8-K05092013-2013annualmeetingv2



                                                        
UNITED STATES
SECURITIES AND EXCHANGE COMMISSION

Washington, D.C. 20549
___________________

FORM 8-K

CURRENT REPORT
PURSUANT TO SECTION 13 OR 15(d) OF THE
SECURITIES EXCHANGE ACT OF 1934

Date of report (Date of earliest event reported) May 9, 2013

TEREX CORPORATION

(Exact Name of Registrant as Specified in Charter)

Delaware
1-10702
34-1531521
(State or Other Jurisdiction
(Commission
(IRS Employer
of Incorporation)
File Number)
Identification No.)


200 Nyala Farm Road, Westport, Connecticut
06880
(Address of Principal Executive Offices)
(Zip Code)
            
Registrant's telephone number, including area code (203) 222-7170

NOT APPLICABLE
(Former Name or Former Address, if Changed Since Last Report)

 
Check the appropriate box below if the Form 8-K filing is intended to simultaneously satisfy the filing obligation of the registrant under any of the following provisions (see General Instruction A.2. below):

□ Written communications pursuant to Rule 425 under the Securities Act (17 CFR 230.425)
□ Soliciting material pursuant to Rule 14a-12 under the Exchange Act (17 CFR 240.14a-12)
□ Pre-commencement communications pursuant to Rule 14d-2(b) under the Exchange Act (17 CFR 240.14d-2(b))
□ Pre-commencement communications pursuant to Rule 13e-4(c) under the Exchange Act (17 CFR 240.13e-4(c))    





Item 5.02. Departure of Directors or Certain Officers; Election of Directors; Appointment of Certain Officers; Compensatory Arrangements of Certain Officers.

(e)    As described under Item 5.07 of this Current Report, on May 9, 2013, at the 2013 Annual Meeting of Stockholders (the “Annual Meeting”) of Terex Corporation (the “Company”), the Company’s stockholders (1) approved an amendment to the Terex Corporation 2009 Omnibus Incentive Plan (the “Omnibus Plan”) to increase, by three million, the number of shares of the Company’s common stock available for grant thereunder and re-approved the material terms of the performance goals under the Omnibus Plan for tax-deductibility purposes and (2) approved an amendment of the Terex Corporation Deferred Compensation Plan (the “Deferred Compensation Plan”) that extends the date that matching contributions may be made under the plan until February 27, 2023.

━━━━

# INSTRUCTION 1
Please repeat word for word the stretch of the Terex Corporation filing from "Registrant's telephone number, including" through "(17 CFR 240.14d-2(b))".
# INSTRUCTION 2
Go on with the Terex Corporation filing from the point where it stops.

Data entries

━━━━

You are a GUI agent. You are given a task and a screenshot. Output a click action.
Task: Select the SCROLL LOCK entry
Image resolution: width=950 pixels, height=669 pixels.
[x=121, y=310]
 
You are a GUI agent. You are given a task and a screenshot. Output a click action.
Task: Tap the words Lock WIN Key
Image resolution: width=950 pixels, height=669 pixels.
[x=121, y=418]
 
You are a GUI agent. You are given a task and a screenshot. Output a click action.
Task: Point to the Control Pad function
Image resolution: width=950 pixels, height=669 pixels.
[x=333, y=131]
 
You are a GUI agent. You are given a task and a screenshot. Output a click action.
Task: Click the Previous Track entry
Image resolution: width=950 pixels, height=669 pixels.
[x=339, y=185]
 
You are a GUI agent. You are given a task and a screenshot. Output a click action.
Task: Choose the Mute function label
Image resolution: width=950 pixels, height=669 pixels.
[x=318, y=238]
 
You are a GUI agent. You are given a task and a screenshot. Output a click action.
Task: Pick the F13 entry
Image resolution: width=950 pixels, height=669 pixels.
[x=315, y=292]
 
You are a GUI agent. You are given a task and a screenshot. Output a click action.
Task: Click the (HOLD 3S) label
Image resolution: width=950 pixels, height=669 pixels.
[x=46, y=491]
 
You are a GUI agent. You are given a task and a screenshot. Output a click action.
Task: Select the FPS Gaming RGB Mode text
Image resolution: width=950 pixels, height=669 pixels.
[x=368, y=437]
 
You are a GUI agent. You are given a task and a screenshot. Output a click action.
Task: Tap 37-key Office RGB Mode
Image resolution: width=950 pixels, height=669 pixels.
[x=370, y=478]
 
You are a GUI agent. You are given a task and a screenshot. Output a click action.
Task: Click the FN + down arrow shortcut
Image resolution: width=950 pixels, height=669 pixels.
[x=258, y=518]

━━━━

# EXPECTED ANSWER 1
Registrant's telephone number, including area code (203) 222-7170

NOT APPLICABLE
(Former Name or Former Address, if Changed Since Last Report)

 
Check the appropriate box below if the Form 8-K filing is intended to simultaneously satisfy the filing obligation of the registrant under any of the following provisions (see General Instruction A.2. below):

□ Written communications pursuant to Rule 425 under the Securities Act (17 CFR 230.425)
□ Soliciting material pursuant to Rule 14a-12 under the Exchange Act (17 CFR 240.14a-12)
□ Pre-commencement communications pursuant to Rule 14d-2(b) under the Exchange Act (17 CFR 240.14d-2(b))

# EXPECTED ANSWER 2
The Omnibus Plan provides for incentive compensation in the form of (i) options to purchase stock, (ii) stock appreciation rights, (iii) restricted stock awards, (iv) other stock awards, (v) cash awards and (vi) performance awards. A description of the material terms of the plan is set forth in Proposal 3, under the heading “Approval of the Amendment of the Terex Corporation 2009 Omnibus Incentive Plan and Re-approval of the Material Terms of the Performance Goals for Tax Deductibility Purposes” in the Company’s Proxy Statement filed with the Securities and Exchange Commission on March 29, 2013 (the “Proxy Statement”), which description is hereby incorporated by reference into this Item 5.02(e). The foregoing description of the Omnibus Plan does not purport to be complete and is qualified in its entirety by reference to the full text of the Omnibus Plan, a copy of which is filed as Exhibit 10.1 to this Current Report on Form 8-K and is incorporated herein by reference.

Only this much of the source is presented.